**Description of the task**
Copy the data exactly, keeping every line intact.

**The records**
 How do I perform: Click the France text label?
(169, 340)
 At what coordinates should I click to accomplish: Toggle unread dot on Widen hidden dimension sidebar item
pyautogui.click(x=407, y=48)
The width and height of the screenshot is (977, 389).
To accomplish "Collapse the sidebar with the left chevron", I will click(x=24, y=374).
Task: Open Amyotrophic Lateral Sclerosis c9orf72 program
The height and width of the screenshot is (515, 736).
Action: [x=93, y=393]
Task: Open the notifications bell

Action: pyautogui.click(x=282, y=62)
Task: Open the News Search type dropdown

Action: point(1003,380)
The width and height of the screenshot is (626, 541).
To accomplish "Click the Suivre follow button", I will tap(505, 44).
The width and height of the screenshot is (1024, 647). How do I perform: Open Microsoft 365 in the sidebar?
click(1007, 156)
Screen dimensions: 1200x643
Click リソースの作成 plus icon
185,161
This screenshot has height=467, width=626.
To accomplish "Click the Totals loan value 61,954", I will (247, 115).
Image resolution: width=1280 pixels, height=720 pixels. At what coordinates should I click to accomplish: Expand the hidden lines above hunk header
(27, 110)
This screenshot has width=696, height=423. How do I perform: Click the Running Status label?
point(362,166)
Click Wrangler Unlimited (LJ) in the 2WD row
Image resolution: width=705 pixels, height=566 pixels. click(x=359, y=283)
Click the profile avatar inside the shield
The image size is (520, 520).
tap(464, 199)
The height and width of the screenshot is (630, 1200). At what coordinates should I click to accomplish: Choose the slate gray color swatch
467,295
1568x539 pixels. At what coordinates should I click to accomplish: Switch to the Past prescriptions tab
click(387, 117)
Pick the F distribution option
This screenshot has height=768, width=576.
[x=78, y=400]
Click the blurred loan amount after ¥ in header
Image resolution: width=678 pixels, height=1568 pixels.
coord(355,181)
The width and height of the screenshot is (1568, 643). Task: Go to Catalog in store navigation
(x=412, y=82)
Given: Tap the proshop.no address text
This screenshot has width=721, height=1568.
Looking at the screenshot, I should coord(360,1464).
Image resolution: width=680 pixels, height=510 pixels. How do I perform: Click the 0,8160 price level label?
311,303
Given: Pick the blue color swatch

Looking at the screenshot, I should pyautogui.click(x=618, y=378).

**Your response**
 How do I perform: Click the France text label?
(169, 340)
 At what coordinates should I click to accomplish: Toggle unread dot on Widen hidden dimension sidebar item
pyautogui.click(x=407, y=48)
The width and height of the screenshot is (977, 389).
To accomplish "Collapse the sidebar with the left chevron", I will click(x=24, y=374).
Task: Open Amyotrophic Lateral Sclerosis c9orf72 program
The height and width of the screenshot is (515, 736).
Action: [x=93, y=393]
Task: Open the notifications bell

Action: pyautogui.click(x=282, y=62)
Task: Open the News Search type dropdown

Action: point(1003,380)
The width and height of the screenshot is (626, 541).
To accomplish "Click the Suivre follow button", I will tap(505, 44).
The width and height of the screenshot is (1024, 647). How do I perform: Open Microsoft 365 in the sidebar?
click(1007, 156)
Screen dimensions: 1200x643
Click リソースの作成 plus icon
185,161
This screenshot has height=467, width=626.
To accomplish "Click the Totals loan value 61,954", I will (247, 115).
Image resolution: width=1280 pixels, height=720 pixels. At what coordinates should I click to accomplish: Expand the hidden lines above hunk header
(27, 110)
This screenshot has width=696, height=423. How do I perform: Click the Running Status label?
point(362,166)
Click Wrangler Unlimited (LJ) in the 2WD row
Image resolution: width=705 pixels, height=566 pixels. click(x=359, y=283)
Click the profile avatar inside the shield
The image size is (520, 520).
tap(464, 199)
The height and width of the screenshot is (630, 1200). At what coordinates should I click to accomplish: Choose the slate gray color swatch
467,295
1568x539 pixels. At what coordinates should I click to accomplish: Switch to the Past prescriptions tab
click(387, 117)
Pick the F distribution option
This screenshot has height=768, width=576.
[x=78, y=400]
Click the blurred loan amount after ¥ in header
Image resolution: width=678 pixels, height=1568 pixels.
coord(355,181)
The width and height of the screenshot is (1568, 643). Task: Go to Catalog in store navigation
(x=412, y=82)
Given: Tap the proshop.no address text
This screenshot has width=721, height=1568.
Looking at the screenshot, I should coord(360,1464).
Image resolution: width=680 pixels, height=510 pixels. How do I perform: Click the 0,8160 price level label?
311,303
Given: Pick the blue color swatch

Looking at the screenshot, I should pyautogui.click(x=618, y=378).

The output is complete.